Vascular endothelial growth factor (VEGF) has long been connected to the development of tissue lesion following ischemic stroke. Contradictory findings either situate VEGF as a promoter of large infarct volumes or as a potential attenuator of damage due to its well documented neuroprotective capability. The core of this discrepancy mostly lies on the substantial number of pleiotropic functions driven by VEGF. Mechanistically, these effects are activated through several VEGF receptors for which various closely related ligands exist. Here, we tested in an experimental model of stroke how the differential activation of VEGF receptors 1 and 2 would modify functional and histological outcomes in the acute phase post-ischemia. We also assessed whether VEGF-mediated responses would involve the modulation of inflammatory mechanisms and how this trophic factor acted specifically on neuronal receptors. We produced ischemic infarcts in adult rats by transiently occluding the middle cerebral artery and induced the pharmacological inhibition of VEGF receptors by i.c.v. administration of the specific VEGFR2 inhibitor SU1498 and the pan-VEGFR blocker Axitinib. We evaluated the neurological performance of animals at 24 h following stroke and the occurrence of brain infarctions analyzed at the gross metabolic and neuronal viability levels. We also assessed the induction of peripheral pro- and anti-inflammatory cytokines in the cerebrospinal fluid and blood and assessed the polarization of activated microglia. Finally, we studied the direct involvement of cortical neuronal receptors for VEGF with assays of excitotoxic damage. Preferential VEGFR1 activation by the endogenous ligand promotes neuronal protection and prevents the presentation of large volume infarcts that highly correlate with neurological performance, while the concomitant activation of VEGFR2 reduces this effect, even in the presence of exogenous ligand. This process partially involves the polarization of microglia to the state M2. At the cellular level, neurons also responded better to the preferential activation of VEGFR1 when challenged to -methyl-D-aspartate-induced excitotoxicity. Endogenous activation of VEGFR2 hinders the neuroprotective mechanisms mediated by the activation of VEGFR1. The selective modulation of these concurrent processes might enable the development of therapeutic approaches that target specific VEGFR1-mediated signaling during the acute phase post-stroke.

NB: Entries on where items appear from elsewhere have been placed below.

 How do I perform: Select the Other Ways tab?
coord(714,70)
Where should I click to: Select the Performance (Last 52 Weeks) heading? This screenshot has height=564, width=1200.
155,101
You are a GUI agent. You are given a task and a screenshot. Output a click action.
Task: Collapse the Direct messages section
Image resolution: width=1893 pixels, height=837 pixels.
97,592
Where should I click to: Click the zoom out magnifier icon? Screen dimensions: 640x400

血管内皮生长因子(VEGF)长期以来一直与缺血性中风后组织损伤的发展有关。相互矛盾的研究结果要么认为VEGF是大面积梗死体积的促进因子,要么因其有充分记录的神经保护能力而将其视为损伤的潜在减轻因子。这种差异的核心主要在于VEGF驱动的大量多效性功能。从机制上讲,这些效应是通过几种VEGF受体激活的,针对这些受体存在各种密切相关的配体。在此,我们在中风实验模型中测试了VEGF受体1和2的差异激活如何改变缺血后急性期的功能和组织学结果。我们还评估了VEGF介导的反应是否会涉及炎症机制的调节,以及这种营养因子如何特异性作用于神经元受体。我们通过短暂阻断成年大鼠大脑中动脉产生缺血性梗死,并通过脑室内注射特异性VEGFR2抑制剂SU1498和泛VEGFR阻滞剂阿西替尼诱导VEGF受体的药理学抑制。我们在中风后24小时评估动物的神经功能,并在大体代谢和神经元活力水平分析脑梗死的发生情况。我们还评估了脑脊液和血液中促炎和抗炎细胞因子的诱导情况,并评估了活化小胶质细胞的极化情况。最后,我们通过兴奋性毒性损伤试验研究了皮质神经元VEGF受体的直接参与情况。内源性配体对VEGFR1的优先激活促进神经元保护,并防止出现与神经功能密切相关的大面积梗死,而VEGFR2的同时激活会降低这种效应,即使存在外源性配体。这个过程部分涉及小胶质细胞向M2状态的极化。在细胞水平上,当受到N-甲基-D-天冬氨酸诱导的兴奋性毒性挑战时,神经元对VEGFR1的优先激活反应也更好。VEGFR2的内源性激活会阻碍VEGFR1激活介导的神经保护机制。对这些并发过程的选择性调节可能有助于开发针对中风后急性期特定VEGFR1介导信号的治疗方法。